Angiotensin II is involved in the progression of cervical carcinoma, since it may increase the proliferation activity of cancer cells, induce secretion of VEGF through AT1R synchronously, and results in an increase of angiogenesis in tumors.

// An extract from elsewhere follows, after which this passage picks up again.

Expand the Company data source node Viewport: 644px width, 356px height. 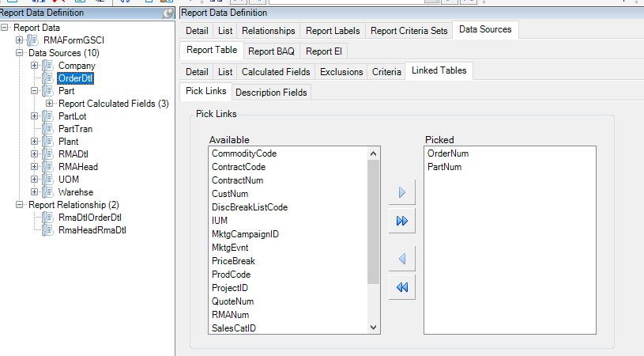pyautogui.click(x=35, y=66)
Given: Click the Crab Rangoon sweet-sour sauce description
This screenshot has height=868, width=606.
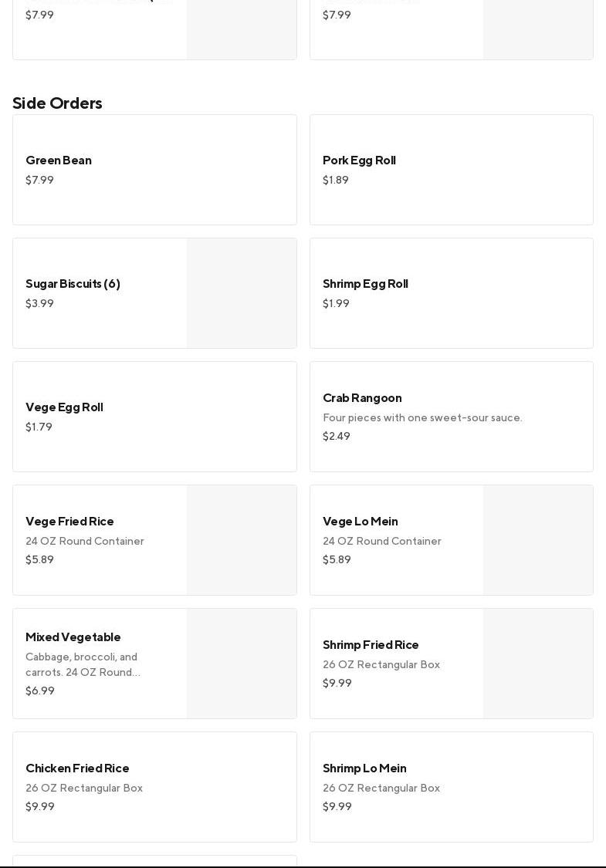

It suggests that use of AT1R antagonists may be an useful therapeutic strategy for cervical carcinoma.
探讨血管紧张素Ⅱ1型受体(AT1R)在宫颈鳞癌组织及细胞系中的表达及其临床意义,探讨血管紧张素Ⅱ及AT1R活性在宫颈癌发生过程中的分子机制。
(1)采用定量逆转录聚合酶链反应(RT-PCR)检测35例宫颈鳞状细胞癌、15例宫颈上皮内瘤变(CIN)及15例正常宫颈石蜡包埋组织以及Siha和C33a细胞中AT1R mRNA水平。采用免疫组织化学法评估65例宫颈组织切片中AT1R蛋白的表达。并分析AT1R表达与临床病理特征之间的相关性。(2)将Siha和C33a细胞在不同浓度血管紧张素Ⅱ(0、10⁻¹⁰mol/L、10⁻⁹mol/L、10⁻⁸mol/L、10⁻⁷mol/L、10⁻⁶mol/L、10⁻⁵mol/L)作用下培养不同时间后,采用甲基噻唑基四氮唑(MTT)法检测细胞增殖情况。采用酶联免疫吸附测定(ELISA)法检测血管内皮生长因子(VEGF)表达。
(1)在两种宫颈癌细胞系中均检测到AT1R mRNA表达。AT1R mRNA在鳞状细胞癌、宫颈上皮内瘤变和正常宫颈组织中的阳性率分别为77.1%、40.0%和0,其mRNA量分别为0.3863±0.041、0.0768±0.035和0。它们之间差异有统计学意义(P<0.01)。浸润癌细胞中AT1R蛋白的平均染色强度高于发育异常组织和正常组织(P<0.01)。在65例鳞状细胞癌中,AT1R mRNA和蛋白表达随病理分级增加而升高(P<0.05),但与临床分期及盆腔淋巴结转移均无相关性(P>0.05)。AT1R蛋白表达水平与其mRNA水平一致。(2)血管紧张素Ⅱ以剂量依赖方式促进宫颈癌细胞系Siha和C33a的细胞生长并诱导细胞分泌VEGF(P<0.01),加入缬沙坦(血管紧张素Ⅱ1型受体拮抗剂)后VEGF表达逆转(P<0.01)。
血管紧张素Ⅱ参与宫颈癌的进展,因为它可能增加癌细胞的增殖活性,通过AT1R同步诱导VEGF分泌,导致肿瘤血管生成增加。提示使用AT1R拮抗剂可能是宫颈癌的一种有效治疗策略。